54Les Betsileos du Nord considèrent leur histoire récente comme une colonisation de l’esprit. C’est une conséquence de la relation particulière, et de la dépendance, qu’ils ont développée pendant et après la période coloniale vis-à-vis de l’éducation scolaire. Même les villageois incultes ont bénéficié des aides ou des salaires versés par les professionnels instruits. Et même les enseignants déplorent que l’éducation technique finisse par dominer l’éducation morale. Aussi différenciée que soit la communauté, elle est néanmoins inextricablement impliquée dans le projet éducatif. Ces histoires de voleurs de foies issus de la communauté et vivant parmi eux trahissent la peur des Betsileos d’avoir été les bénéficiaires tout autant que les exploités de la situation coloniale. Elle les a transformés d’une façon tout à la fois bénéfique et perturbatrice. Leur relation à l’école est pleine de cette ambivalence. Le savoir technique est utile, mais également redoutable. L’école fait fleurir l’esprit, mais menace le cœur moral. La richesse est tentante, mais rend les gens dangereux. L’école apporte la prospérité aux enfants de la terre ancestrale, mais les vole à la communauté. Le village a besoin et tire parti de ses représentants puissants et riches, mais ceux-ci manipulent des pouvoirs imprévisibles. Le village est fier de la réussite de ses migrants instruits, mais les attaque s’ils oublient de partager les fruits de leurs succès.

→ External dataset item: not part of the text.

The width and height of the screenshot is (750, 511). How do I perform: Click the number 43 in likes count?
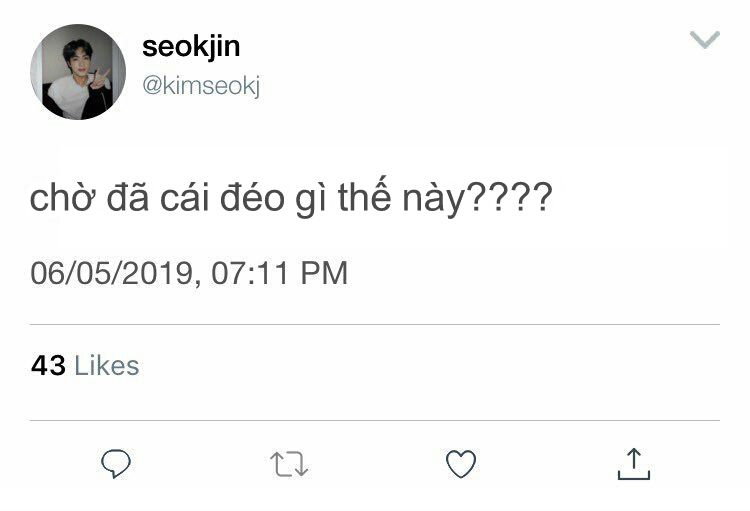[48, 366]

55La plupart des analyses des récits de vols d’organes à Madagascar et ailleurs dépeignent les gens qui les racontent comme les victimes soit de leurs propres prédispositions psychologiques, soit de la modernité, soit encore de relations interculturelles plus larges et sur lesquelles ils ne possèdent aucune prise. Une telle description spolie les peuples de leur propre action et ignore le subtil processus dialectique de dépendance mutuelle et d’accommodation qui existe à un niveau ou un autre jusque dans les pires relations d’exploitation. Cet article montre que les Betsileos du Nord ne sont pas simplement des victimes passives de processus dominants d’exploitation et d’aliénation culturelle. Ils sont d’autant plus conscients que l’économie politique du savoir est porteuse de forces destructurantes que leur communauté a composé avec elle depuis de nombreuses années. Et loin d’être de simples paysans crédules mystifiés, dupés et exploités par la richesse et le savoir européens, ce sont des gens compliqués dont les peurs reflètent des critiques élaborées de leur propre destinée et de leur propre position ambiguë vis-à-vis de l’usage moral et politique du savoir.

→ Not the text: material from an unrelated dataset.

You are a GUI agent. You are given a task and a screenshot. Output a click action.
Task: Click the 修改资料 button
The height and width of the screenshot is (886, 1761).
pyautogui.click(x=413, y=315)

56Les rumeurs de vols de foies des Betsileos du Nord n’expriment pas simplement leur peur de la technologie et de la mystérieuse capacité des Européens à transformer ces organes en richesses. Elles traduisent la crainte qu’ils éprouvent que leur longue confrontation avec l’éducation scolaire ne les rende semblables à ceux qu’ils accusent de tels crimes. Lorsque je vivais à Ambohibe, j’étais toujours frappé de voir combien les villageois étaient effrayés de sortir seuls après la tombée de la nuit. Ils se justifiaient en expliquant qu’ils avaient peur des sorcières qui, la nuit, rôdent et commettent leurs méfaits. Je réalise aujourd’hui que cette peur de sortir dans le noir était moins la peur déclarée de la sorcellerie, que la peur d’être à son tour accusé d’être un sorcier. C’est là une autre forme de peur, peut-être bien plus grave que la précédente.